Dosage-dependent regulation of VAV2 expression by steroidogenic factor-1 drives adrenocortical carcinoma cell invasion.

Abstract

Adrenocortical carcinoma (ACC) is a rare endocrine malignancy with a dismal prognosis. Genomic studies have enabled progress in our understanding of the molecular bases of ACC, but factors that influence its prognosis are lacking.

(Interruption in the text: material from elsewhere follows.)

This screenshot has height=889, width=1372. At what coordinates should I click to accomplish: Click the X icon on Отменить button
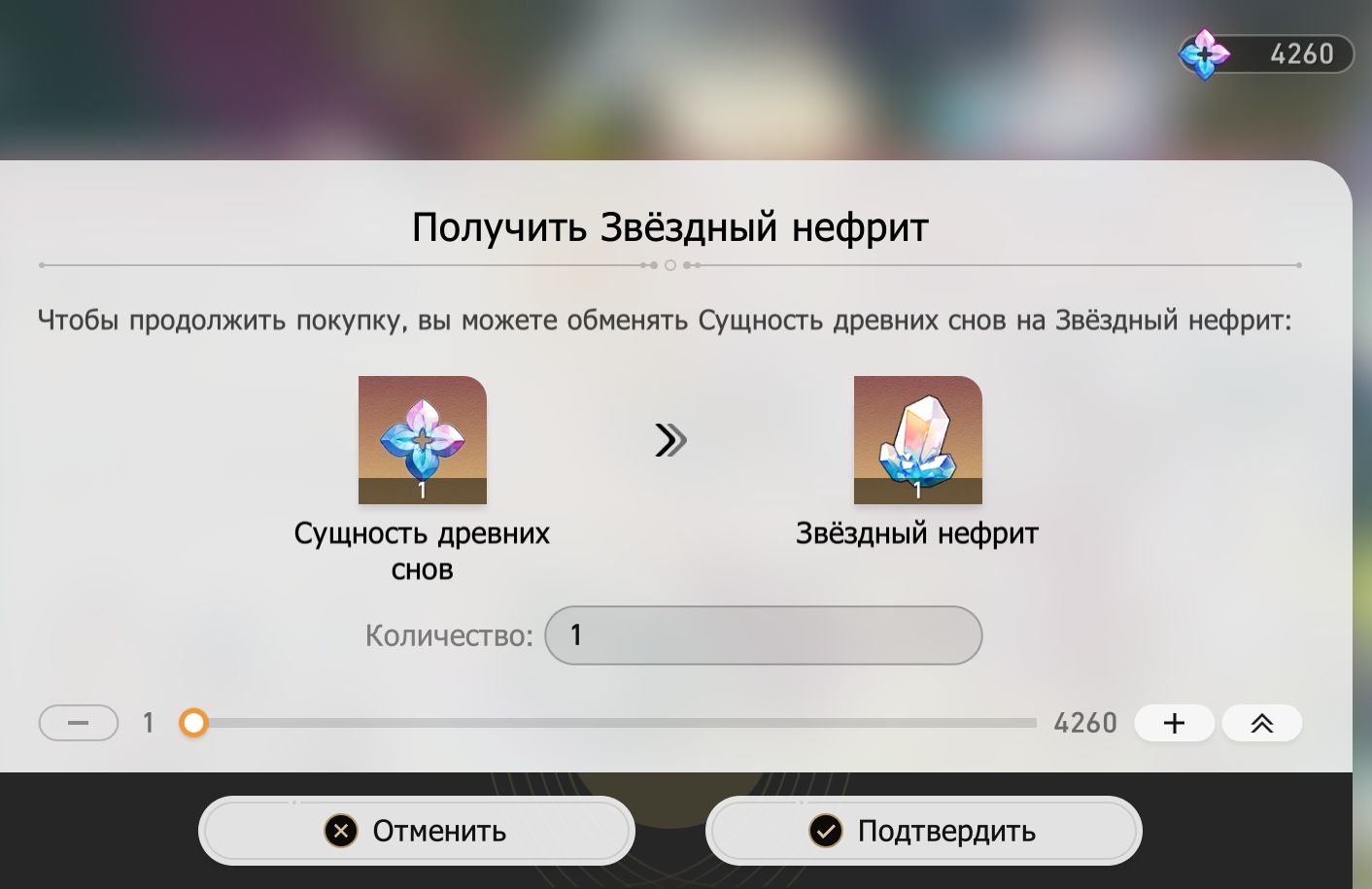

Amplification of the gene encoding the transcription factor steroidogenic factor-1 (SF-1; also known as NR5A1) is one of the genetic alterations common in ACC. We identified a transcriptional regulatory mechanism involving increased abundance of VAV2, a guanine nucleotide exchange factor for small GTPases that control the cytoskeleton, driven by increased expression of the gene encoding SF-1 in ACC. Manipulating SF-1 and VAV2 abundance in cultured ACC cells revealed that VAV2 was a critical factor for SF-1-induced cytoskeletal remodeling and invasion in culture (Matrigel) and in vivo (chicken chorioallantoic membrane) models. Analysis of ACC patient cohorts indicated that greater VAV2 abundance robustly correlated with poor prognosis in ACC patients. Because VAV2 is a druggable target, our findings suggest that blocking VAV2 may be a new therapeutic approach to inhibit metastatic progression in ACC patients.